● **Pointing data for screenshots**:

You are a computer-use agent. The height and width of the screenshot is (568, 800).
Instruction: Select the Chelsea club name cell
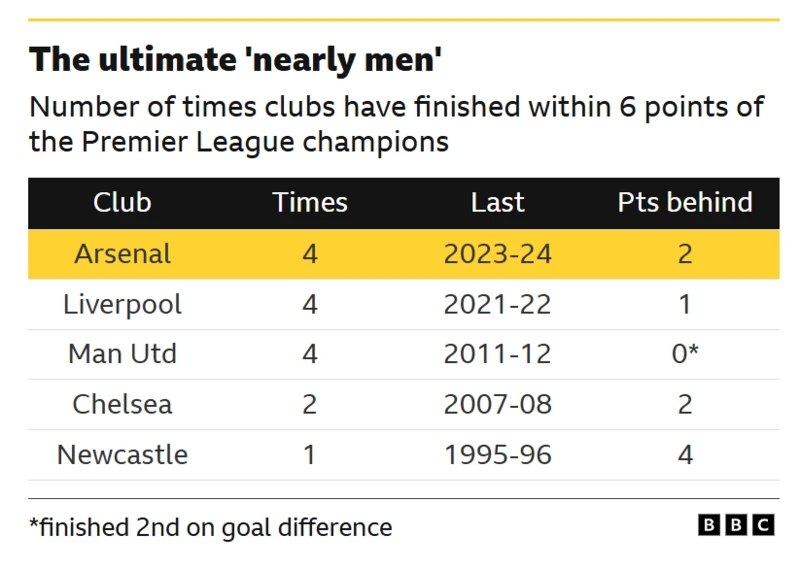[x=122, y=404]
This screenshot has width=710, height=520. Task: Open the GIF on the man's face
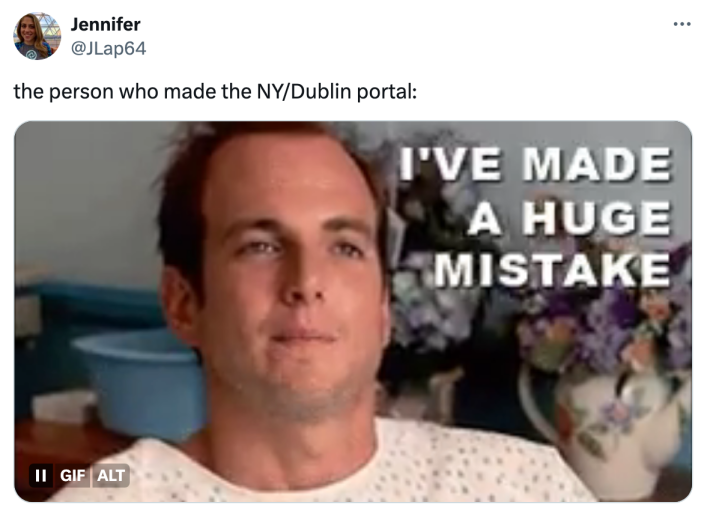point(290,281)
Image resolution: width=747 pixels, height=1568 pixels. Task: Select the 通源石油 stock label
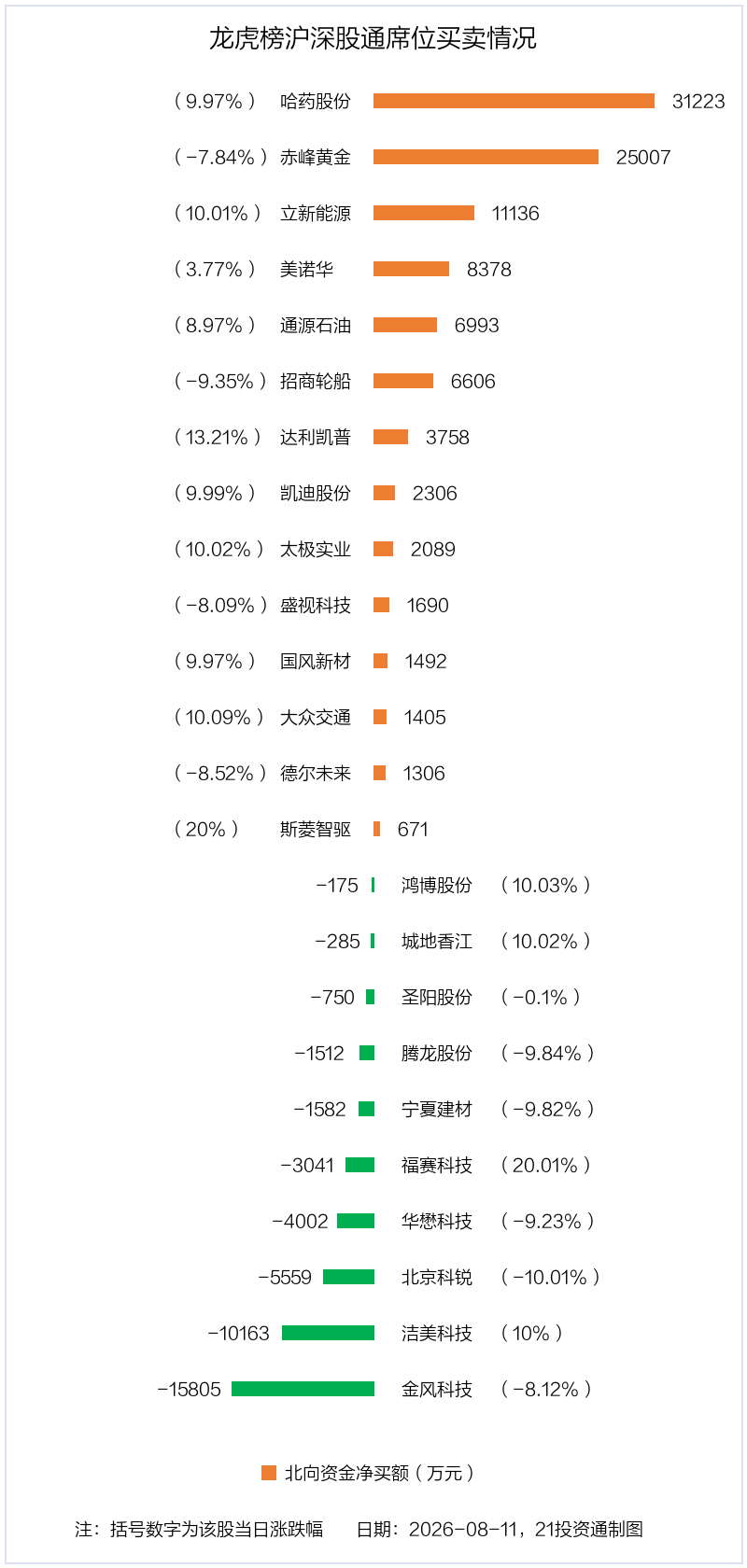pyautogui.click(x=316, y=325)
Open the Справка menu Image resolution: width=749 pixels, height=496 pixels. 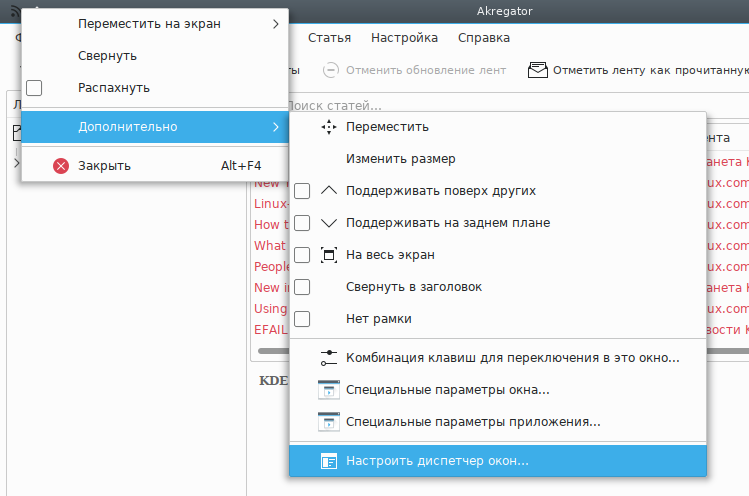click(483, 38)
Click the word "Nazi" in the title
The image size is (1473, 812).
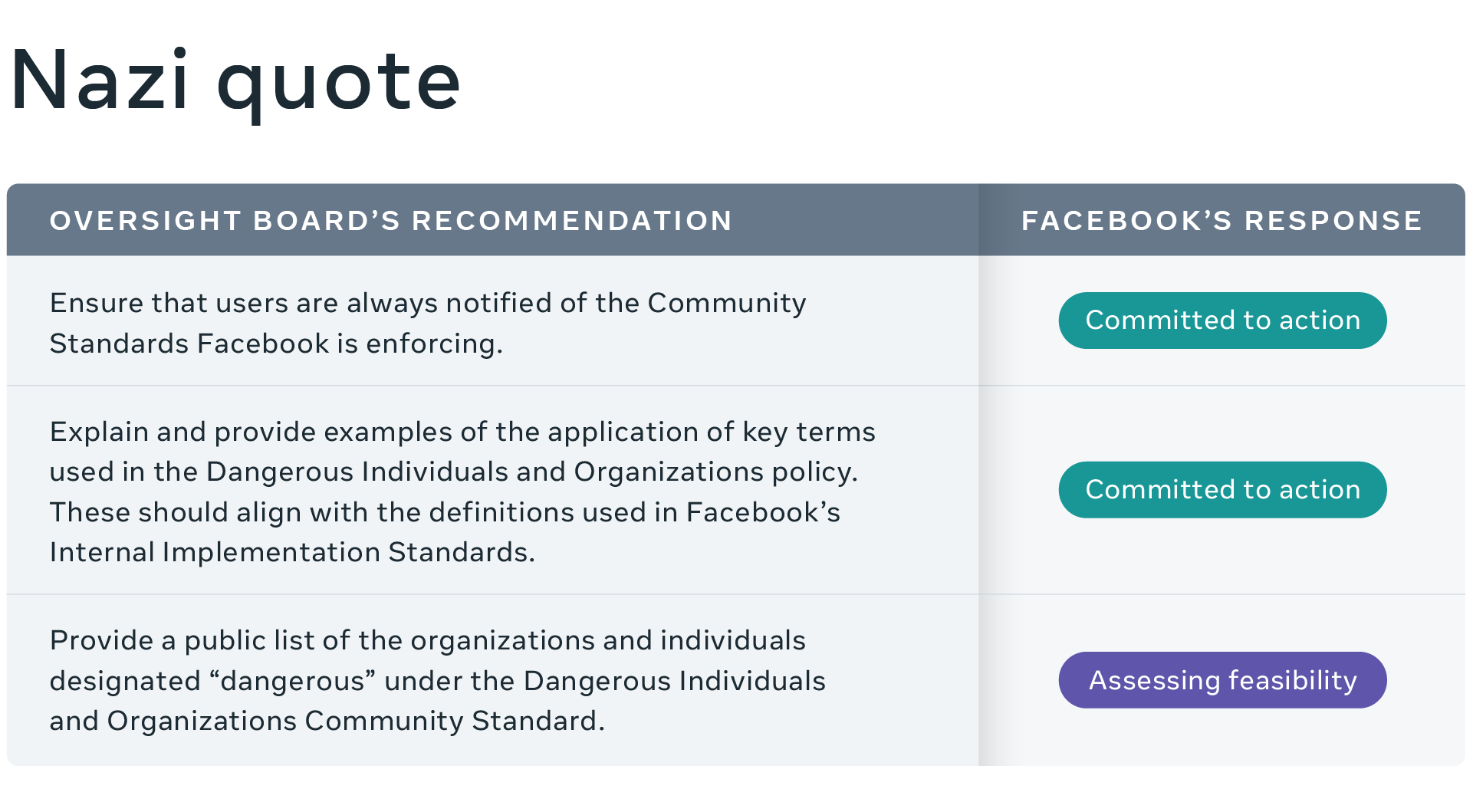[x=100, y=81]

● **PROBLEM TO SOLVE**: Copy the lines from the one containing "Click the word" through the end of the records, changing "title" to "heading" and leaving all else as it stands. Omit the pictures.

● **WRITTEN REPLY**:
Click the word "Nazi" in the heading
The image size is (1473, 812).
[x=100, y=81]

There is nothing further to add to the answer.